The following information is a high level description of EQT's current Methane Monitoring and Repair Program as of May 1, 2018. EQT recently joined ONE Future in an effort to expand our knowledge as we continuously work to improve the efficiency of the natural gas supply chain by evaluating and establishing methane emission reduction targets that are most appropriate for our business operations. We believe that such targets should be meaningful to our investors and other stakeholders, as well as align with EQT's long-term strategy. More comprehensive disclosure regarding methane emissions will be included in our 2018 Corporate Social Responsibility report, which will utilize year-end 2017 data.

To view EQT’s current report, please visit: 2018 Corporate Social Responsibility report

Methane Intensity Rate 
In 2016, EQT reported total methane emissions of 27,300 tons. Production operations had a methane intensity of 4.8 mtons/Bcfe; and Midstream operations (gathering+ transmission) had a methane intensity of 14 mtons/Tbtu. 

Venting/Flaring Practices 
In an effort to reduce the volume of flared-gas, EQT has been using a green completions program since 2015. During 2017, green completions technology was utilized for 100% of the wells that were completed. Green completions technology transfers the natural gas at the wellhead to a separator immediately after well completion, as opposed to flaring or venting the gas. 

In order to minimize flaring at condensate wells, we design closed-vent systems with lowpressure separators and vapor recovery systems. These systems use vapor destruction on the storage vessels. 
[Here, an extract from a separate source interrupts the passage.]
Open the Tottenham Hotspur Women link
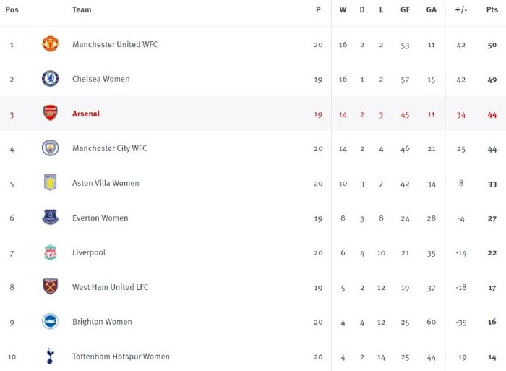This screenshot has height=371, width=506. [x=121, y=357]
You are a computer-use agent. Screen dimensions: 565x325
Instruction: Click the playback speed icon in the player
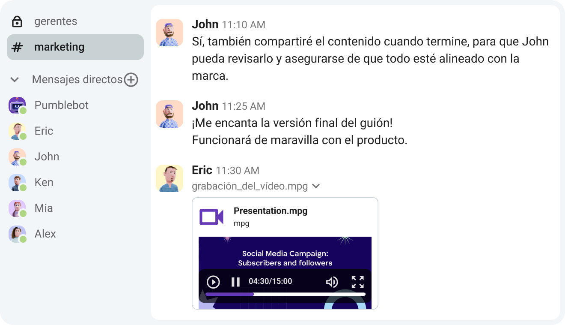click(213, 282)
LDAR Program Descriptions 
EQT's facilities operate in compliance with federal methane standards, as well as with each state's respective permit requirements. Our primary operations are located in Pennsylvania, Ohio, and West Virginia, where there are robust air emission regulations that cover the oil and gas sector. EQT performs leak detection and repair (LDAR) surveys utilizing optical gas imaging (OGI) technology on a significant number of wells and compressor stations. Dependent upon the facility, the frequency of these LDAR tests can range from monthly to annually;and OGI monitoring is currently performed on more than 30% of our compressor stations and dehydration facilities [1] and 65% of our unconventional wellpads [2]. EQT monitors emissions on per-facility or per-asset basis, as opposed to a well-by-well basis. For example, if there are 10 wells on a single wellpad, EQT monitors and reports emissions for the well pad in its entirety, which is all the wells and associated equipment. Beginning in 2018, EQT will perform OGI monitoring on every unconventional wellpad pursuant to standards established by the Center for Responsible Shale Development. 
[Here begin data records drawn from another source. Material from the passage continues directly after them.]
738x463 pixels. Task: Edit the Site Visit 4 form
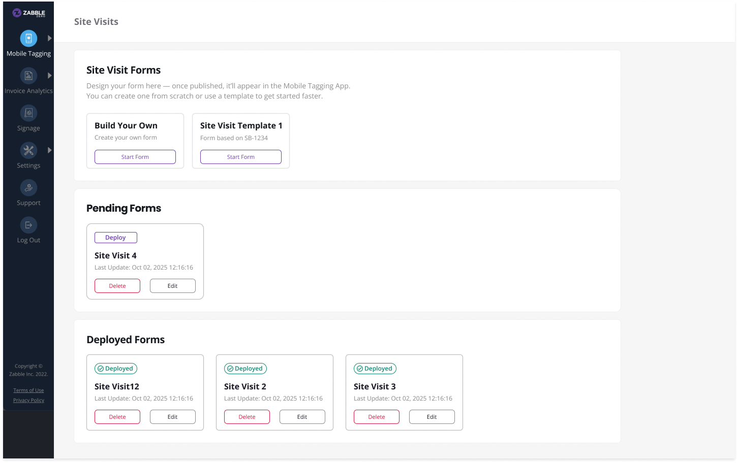173,286
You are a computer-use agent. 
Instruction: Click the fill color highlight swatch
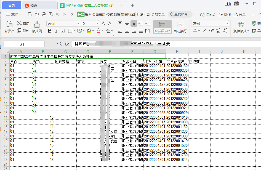click(x=89, y=31)
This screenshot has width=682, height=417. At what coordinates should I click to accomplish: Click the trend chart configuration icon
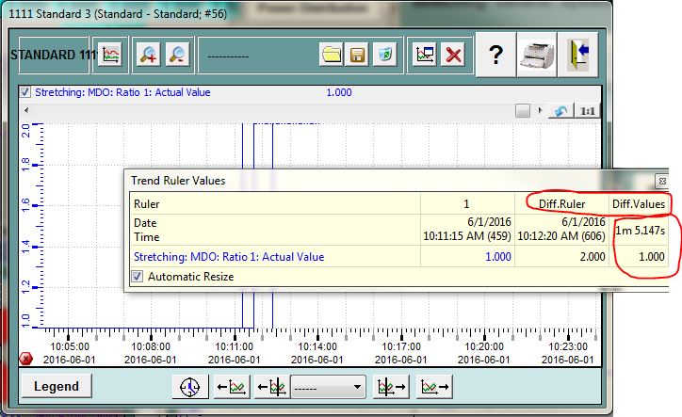click(x=111, y=55)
As an additional LDAR measure on our unconventional wells, EQT has remote gas detection monitors inside the gas processing units that monitor for leaks in real-time. If a leak is detected, an alert is sent to EQT's gas control center, which then assigns a specialist to conduct an inspection and any confirmed leak is repaired as soon as practical. For our conventional wells, we perform auditory, visual, and olfactory inspections on a quarterly basis. 

Leak Repair Procedures 
Unless deemed an emergency or hazardous situation, our standard practice is to repair all minor leaks Immediately or within 15 days. EQT uses a management system to track leak repairs along its various pipelines and Is upgrading its management system to track leak repairs at its wellpads. EQT's standard practice exceeds voluntary, state, and federal requirements related to leak repair procedures.

If a leak is found at a midstream facility, a work order for that leak is created and assigned to the facility supervisor who coordinates activities for the repair. If the repair is not completed within three days, an alert is sent out through the management system. EQT's production operations strive to repair leaks immediately; however, if a leak cannot be immediately repaired, due to lack of proper tools or knowledge, the site supervisor is notified and a specialist is assigned to repair the leak. In both the midstream and production operations, all leak repairs are re-surveyed.
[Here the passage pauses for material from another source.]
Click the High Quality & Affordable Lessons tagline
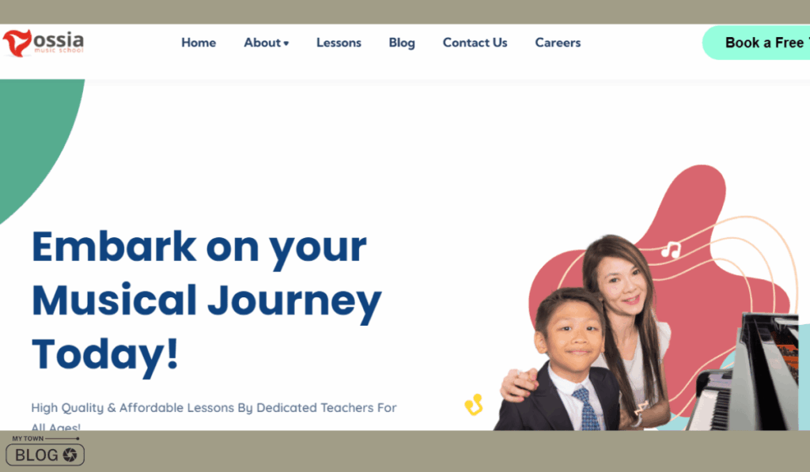The height and width of the screenshot is (472, 810). [214, 416]
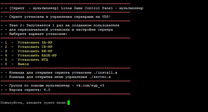The height and width of the screenshot is (112, 208).
Task: Click the green cursor block at the prompt
Action: point(69,103)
In 2017, more than 90% of all leaks detected in production operations were repaired Immediately. During 2016 and 2017, there were no repairs delayed beyond the applicable regulatory limits. Again, if safety is an issue, repairs are completed as quickly as possible. 

Leak Detection Training
A small team of EQT employees have been trained by optical gas imaging experts and certified to operate FLIR or OpGal optical gas imaging cameras. The training consists of a three-day course that includes both classroom and onsite experience. The course objectives are to explain the regulatory framework for OGI, demonstrate proper operation of the cameras, explain the basics of thermal science, and illustrate the nuances of using the specialized technology. EQT currently has nine employees who have been trained and certified in optical gas imaging, and we plan to train additional employees during 2018. 

EQT uses OpGal EyeCGas OGI, FLIR GF320 OGI, and FLIR GFx320 OGI cameras. Each of these cameras has been verified by its manufacturer to meet the Environmental Protection Agency's (EPA} LDAR requirements under the EPA's New Source Performance Standards for the Oil and Natural Gas Industry. 

High-Bleed Controller Replacement
In 2016, EQT commenced a high-bleed controller replacement program and replaced 515 pneumatic devices with intermittent-bleed or low-bleed controllers. As of Q1 2018, we are operating four high-bleed pneumatic controllers, which represents less than 0.04% of our total natural gas pneumatic controller count. Going forward, our new compressor stations will be designed to utilize air compression in lieu of natural gas controllers; and all new wellpads will use intermittent-, low-, or no-bleed pneumatic controllers. 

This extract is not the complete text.